_Instructions for the task:_ Work through the listing below, copying each line that carries the word "screenshot".

_Input data:_

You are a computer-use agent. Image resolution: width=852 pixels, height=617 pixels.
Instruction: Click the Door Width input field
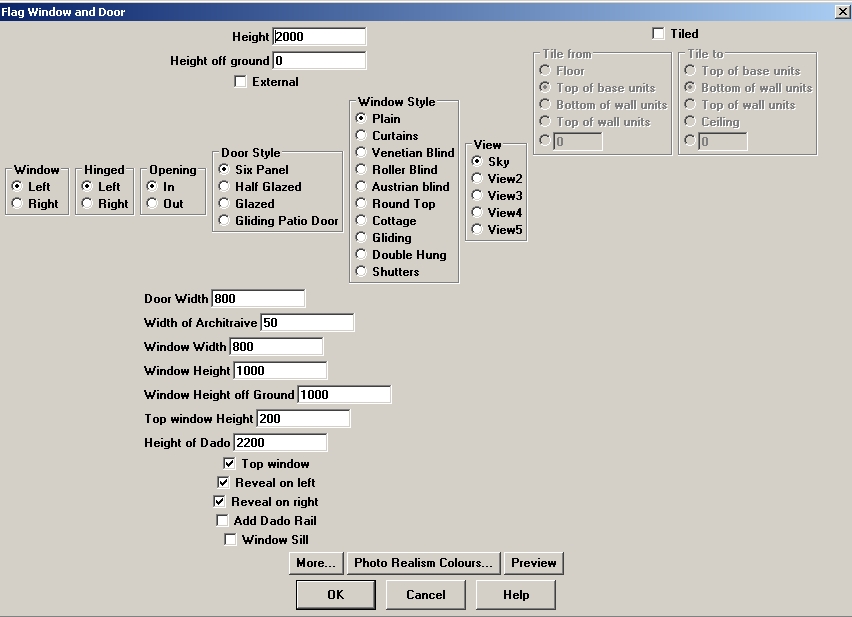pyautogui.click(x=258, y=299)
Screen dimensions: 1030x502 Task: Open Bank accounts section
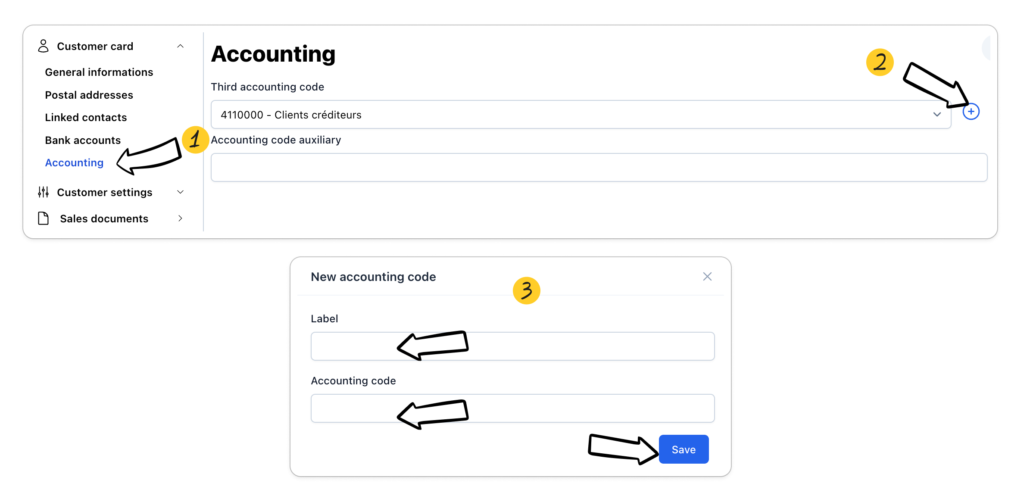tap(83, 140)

==

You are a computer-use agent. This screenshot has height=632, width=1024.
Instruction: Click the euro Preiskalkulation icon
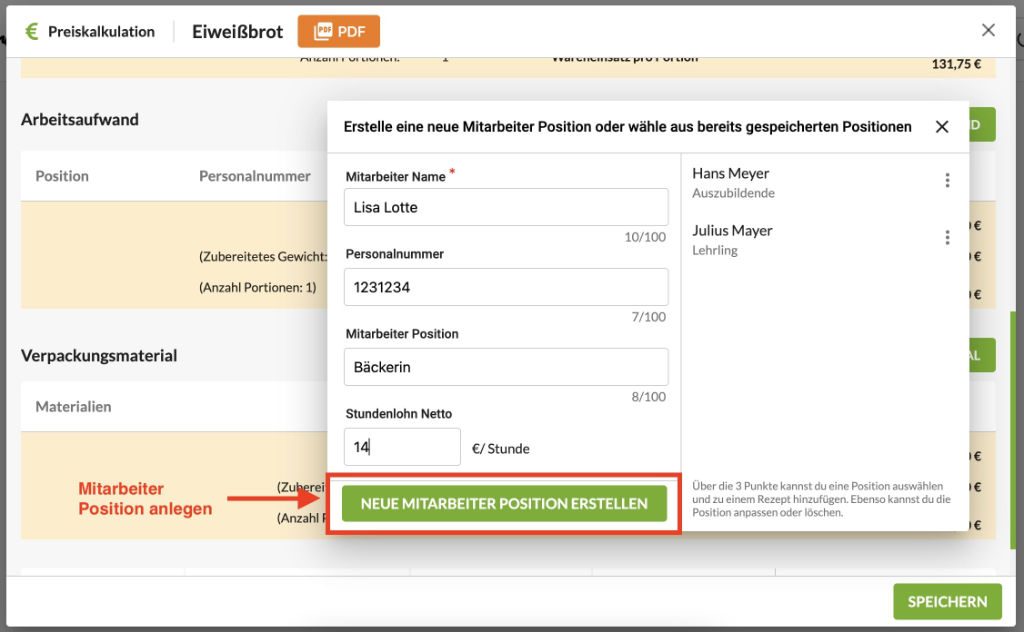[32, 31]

---

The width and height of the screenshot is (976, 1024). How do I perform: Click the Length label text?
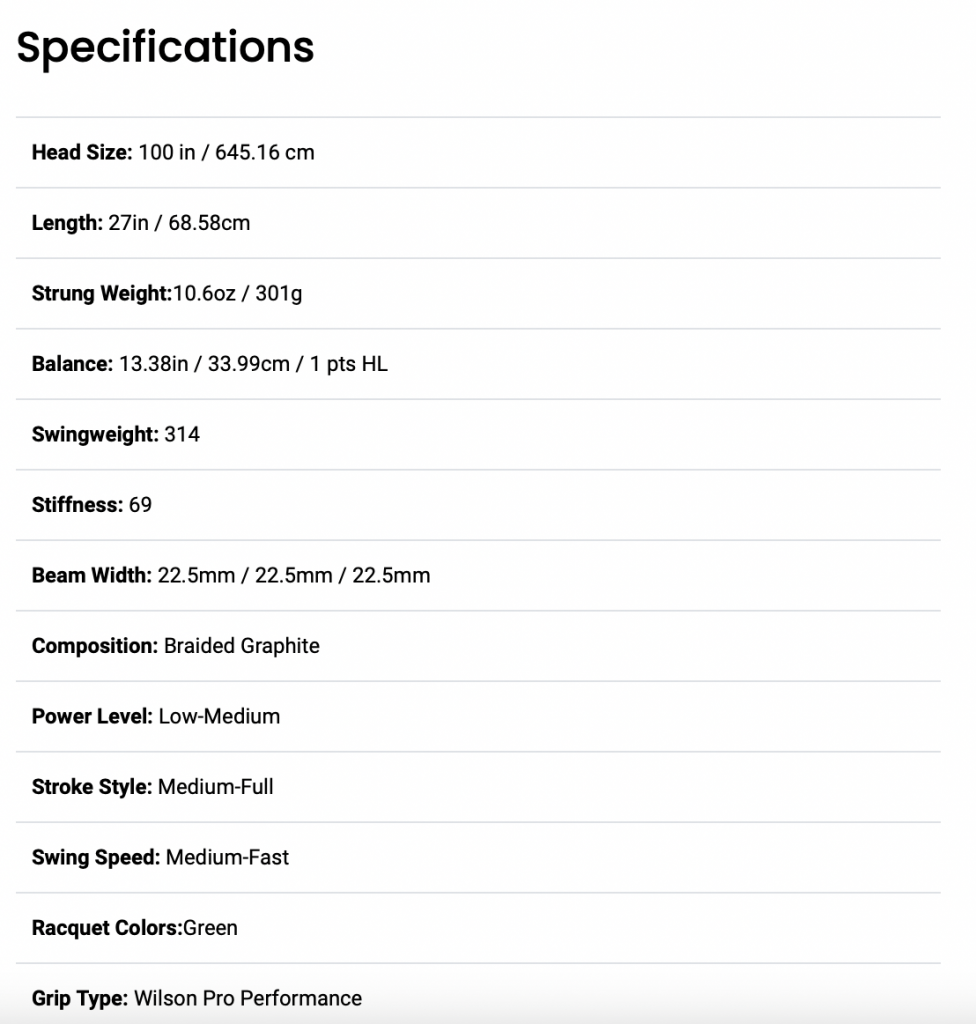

_Response to this task:_
You are a computer-use agent. This screenshot has height=632, width=1024.
The width and height of the screenshot is (976, 1024). How do I perform: Click the Length label text?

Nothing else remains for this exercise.